The second alternative is to build this new kind of storage owned Source, which gets installed on a cluster and can do more complex operations everytime a request is received. We plan to build something like this in the future, but at the moment this would require a large amount of work, and we first we want to validate that webhooks are a feature users actually want.

Future

There is plenty of future work that can be done for Webhooks, but by limiting our scope and shipping quickly, we can collect feedback from users to help inform our priorities.

  1. A clusterd primarily handles requests. This would improve our ability to scale, e.g. 100s of QPS per source, and allow us to build the more complex features listed below.
  2. TRANSFORM USING a given request. Being able to map a JSON (or Avro, protobuf, etc.) body to a relation at the time of receiving a request, would be a win for the user as it's more ergonomic, and a win for us to reduce the amount of storage used.
  3. Subsources and batching. Being able map a single event to multiple independent sources, could be a big win for the ergonomics of the feature.
  4. User configuration of request limits via ALTER <source>, i.e. rate and size.
  5. Consider using some "external ID" that users can use to reference Webhook sources, e.g. /api/webhook/abcdefg. This would allow users to drop and re-create sources without needing to update external systems. See https://github.com/MaterializeInc/materialize/pull/20002#discussion_r1234726035 for more details.
  6. Supporting "recipes" for request validation for common webhook applications. For example, VALIDATE STRIPE (SECRET ...) would handle HMAC-ing the body of the request, and matching it against the exact header that Stripe expects.
  7. Including headers selectively, e.g.:

    CREATE SOURCE src FROM WEBHOOK (
       INCLUDE HEADERS (
           'header-1' AS header_1
           'header-2' AS header_2 BYTES
       ),
       CHECK (
           WITH (HEADER 'x-signature' AS x_signature)
           x_signature ...
       )
    )
    

Selectively including headers yields efficiency in two ways. First, unneeded headers don't need to be packed into a map for the CHECK constraint, which saves a bit of CPU and memory. Second, unneeded headers don't need to be stored on disk.

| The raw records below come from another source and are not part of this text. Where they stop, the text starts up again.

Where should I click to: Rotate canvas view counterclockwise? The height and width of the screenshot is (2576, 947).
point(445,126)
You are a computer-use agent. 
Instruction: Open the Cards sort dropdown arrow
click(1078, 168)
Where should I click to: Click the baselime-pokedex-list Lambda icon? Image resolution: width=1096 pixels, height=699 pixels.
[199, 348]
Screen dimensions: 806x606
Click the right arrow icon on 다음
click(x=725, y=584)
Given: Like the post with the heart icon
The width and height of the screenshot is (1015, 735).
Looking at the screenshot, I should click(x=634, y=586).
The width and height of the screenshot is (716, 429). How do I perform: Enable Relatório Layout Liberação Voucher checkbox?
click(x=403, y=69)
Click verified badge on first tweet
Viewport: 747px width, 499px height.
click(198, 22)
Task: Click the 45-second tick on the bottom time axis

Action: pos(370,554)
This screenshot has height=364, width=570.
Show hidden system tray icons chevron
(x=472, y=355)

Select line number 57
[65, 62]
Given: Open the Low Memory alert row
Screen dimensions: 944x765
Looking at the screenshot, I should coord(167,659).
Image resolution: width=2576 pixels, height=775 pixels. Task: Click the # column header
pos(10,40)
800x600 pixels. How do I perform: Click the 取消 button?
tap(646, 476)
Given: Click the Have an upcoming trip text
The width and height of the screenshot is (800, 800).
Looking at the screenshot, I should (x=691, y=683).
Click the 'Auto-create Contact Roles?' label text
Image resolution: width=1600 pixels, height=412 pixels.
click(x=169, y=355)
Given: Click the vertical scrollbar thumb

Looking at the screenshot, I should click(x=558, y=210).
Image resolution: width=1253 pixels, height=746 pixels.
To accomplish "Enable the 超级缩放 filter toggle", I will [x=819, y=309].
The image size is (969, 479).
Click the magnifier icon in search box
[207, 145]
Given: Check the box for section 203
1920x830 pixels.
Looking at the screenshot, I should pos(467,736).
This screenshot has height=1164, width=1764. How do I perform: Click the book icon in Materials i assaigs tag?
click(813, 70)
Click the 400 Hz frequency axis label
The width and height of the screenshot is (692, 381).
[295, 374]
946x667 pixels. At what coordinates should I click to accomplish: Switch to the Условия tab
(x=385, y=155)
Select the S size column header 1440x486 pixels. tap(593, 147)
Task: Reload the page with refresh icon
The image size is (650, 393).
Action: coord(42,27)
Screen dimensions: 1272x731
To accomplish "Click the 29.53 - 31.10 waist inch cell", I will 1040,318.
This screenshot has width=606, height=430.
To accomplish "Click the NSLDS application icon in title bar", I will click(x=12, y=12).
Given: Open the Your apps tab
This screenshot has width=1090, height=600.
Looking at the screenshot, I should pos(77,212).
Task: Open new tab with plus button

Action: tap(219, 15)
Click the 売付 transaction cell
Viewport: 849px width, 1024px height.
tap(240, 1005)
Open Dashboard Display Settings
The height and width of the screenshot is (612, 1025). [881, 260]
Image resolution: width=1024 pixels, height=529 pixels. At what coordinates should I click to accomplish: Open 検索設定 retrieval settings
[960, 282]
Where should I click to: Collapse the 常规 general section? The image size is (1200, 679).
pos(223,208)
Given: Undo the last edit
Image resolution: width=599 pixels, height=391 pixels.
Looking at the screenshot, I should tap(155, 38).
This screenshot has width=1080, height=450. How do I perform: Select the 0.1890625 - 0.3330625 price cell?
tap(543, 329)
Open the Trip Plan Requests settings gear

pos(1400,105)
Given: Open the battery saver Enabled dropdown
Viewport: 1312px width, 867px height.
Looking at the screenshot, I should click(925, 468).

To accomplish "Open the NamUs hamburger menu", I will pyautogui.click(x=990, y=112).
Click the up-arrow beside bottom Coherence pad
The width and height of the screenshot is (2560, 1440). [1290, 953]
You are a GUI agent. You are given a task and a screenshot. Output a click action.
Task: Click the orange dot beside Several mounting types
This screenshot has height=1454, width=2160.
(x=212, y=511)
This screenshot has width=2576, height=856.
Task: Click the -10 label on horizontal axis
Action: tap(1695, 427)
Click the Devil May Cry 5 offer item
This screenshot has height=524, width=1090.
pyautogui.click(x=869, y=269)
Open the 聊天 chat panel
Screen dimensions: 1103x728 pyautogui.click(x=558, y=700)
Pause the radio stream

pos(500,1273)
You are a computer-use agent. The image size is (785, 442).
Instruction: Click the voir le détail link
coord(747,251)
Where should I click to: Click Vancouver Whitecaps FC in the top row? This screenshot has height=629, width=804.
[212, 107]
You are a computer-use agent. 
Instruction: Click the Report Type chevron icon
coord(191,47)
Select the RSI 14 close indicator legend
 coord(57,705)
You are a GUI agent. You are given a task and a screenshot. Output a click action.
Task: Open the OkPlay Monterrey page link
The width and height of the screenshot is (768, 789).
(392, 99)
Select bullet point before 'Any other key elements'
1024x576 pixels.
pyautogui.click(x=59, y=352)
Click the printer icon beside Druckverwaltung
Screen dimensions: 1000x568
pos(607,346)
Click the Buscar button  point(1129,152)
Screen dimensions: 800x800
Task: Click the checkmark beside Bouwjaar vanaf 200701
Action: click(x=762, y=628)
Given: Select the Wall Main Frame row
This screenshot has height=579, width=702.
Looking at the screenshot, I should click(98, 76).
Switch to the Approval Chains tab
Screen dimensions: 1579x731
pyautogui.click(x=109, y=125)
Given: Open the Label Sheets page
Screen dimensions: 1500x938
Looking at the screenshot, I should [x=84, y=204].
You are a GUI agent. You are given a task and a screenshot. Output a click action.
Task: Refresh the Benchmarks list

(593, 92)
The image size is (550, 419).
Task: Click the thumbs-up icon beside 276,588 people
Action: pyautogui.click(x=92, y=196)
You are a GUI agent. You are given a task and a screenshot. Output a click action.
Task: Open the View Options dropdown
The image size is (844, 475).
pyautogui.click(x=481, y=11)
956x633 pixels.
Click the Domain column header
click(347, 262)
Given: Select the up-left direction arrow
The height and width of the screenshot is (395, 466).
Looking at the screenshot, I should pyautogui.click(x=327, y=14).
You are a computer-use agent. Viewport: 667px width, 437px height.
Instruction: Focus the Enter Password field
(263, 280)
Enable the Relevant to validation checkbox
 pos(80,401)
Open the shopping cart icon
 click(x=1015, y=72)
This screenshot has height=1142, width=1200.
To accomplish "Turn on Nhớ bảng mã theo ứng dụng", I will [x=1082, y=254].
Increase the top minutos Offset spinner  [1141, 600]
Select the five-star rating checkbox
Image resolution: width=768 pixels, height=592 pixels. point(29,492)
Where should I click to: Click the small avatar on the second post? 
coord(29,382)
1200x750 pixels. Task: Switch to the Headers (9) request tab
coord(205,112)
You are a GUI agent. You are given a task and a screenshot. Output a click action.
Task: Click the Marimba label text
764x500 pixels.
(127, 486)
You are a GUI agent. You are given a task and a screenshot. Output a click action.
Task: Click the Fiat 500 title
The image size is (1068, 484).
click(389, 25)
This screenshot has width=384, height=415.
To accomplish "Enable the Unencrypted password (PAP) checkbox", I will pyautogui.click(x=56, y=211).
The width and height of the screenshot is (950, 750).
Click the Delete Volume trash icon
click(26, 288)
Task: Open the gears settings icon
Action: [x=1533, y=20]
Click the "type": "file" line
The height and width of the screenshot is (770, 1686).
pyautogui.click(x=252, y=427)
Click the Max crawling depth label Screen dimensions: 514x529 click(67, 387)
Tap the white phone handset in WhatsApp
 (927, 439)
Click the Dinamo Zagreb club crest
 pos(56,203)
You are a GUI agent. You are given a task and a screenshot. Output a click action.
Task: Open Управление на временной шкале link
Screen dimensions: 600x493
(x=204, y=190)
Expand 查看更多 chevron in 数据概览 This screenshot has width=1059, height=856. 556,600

As a rough sketch, the north star for this feature in terms of SQL syntax could be:

CREATE SOURCE <name> FROM WEBHOOK
  -- parse the body as JSON.
  BODY FORMAT JSON,
  INCLUDE HEADERS,
  -- reject the request if this expression returns False.
  CHECK (
    WITH (HEADERS)
    SELECT headers->>'signature' = sha256hash(body)
  ),
  -- transform the body and headers into a well formed relation, before persisting it.
  AS (
    SELECT
        body->>'id' as id,
        body->>'name' as name,
        body->>'event_type' as event_type,
        body->>'country' as country,
        headers->>'X-Application' as application
  ),
  -- create a subsource that contains specific info.
  SUBSOURCE <name> (
    SELECT
      body->>'id' as id,
      body->>'ip_addr' as id_address
  );

Open questions

  • Security. Users can now push data to Materialize via a publically accessible address. This opens up a new attack vector that we probably need to lock down. For example, maybe we support an allow list or block list of IP addresses. Do we need to have DDOS protection higher up in the stack? We should at least come up with a plan here so we know how we're exposed and prioritize from there.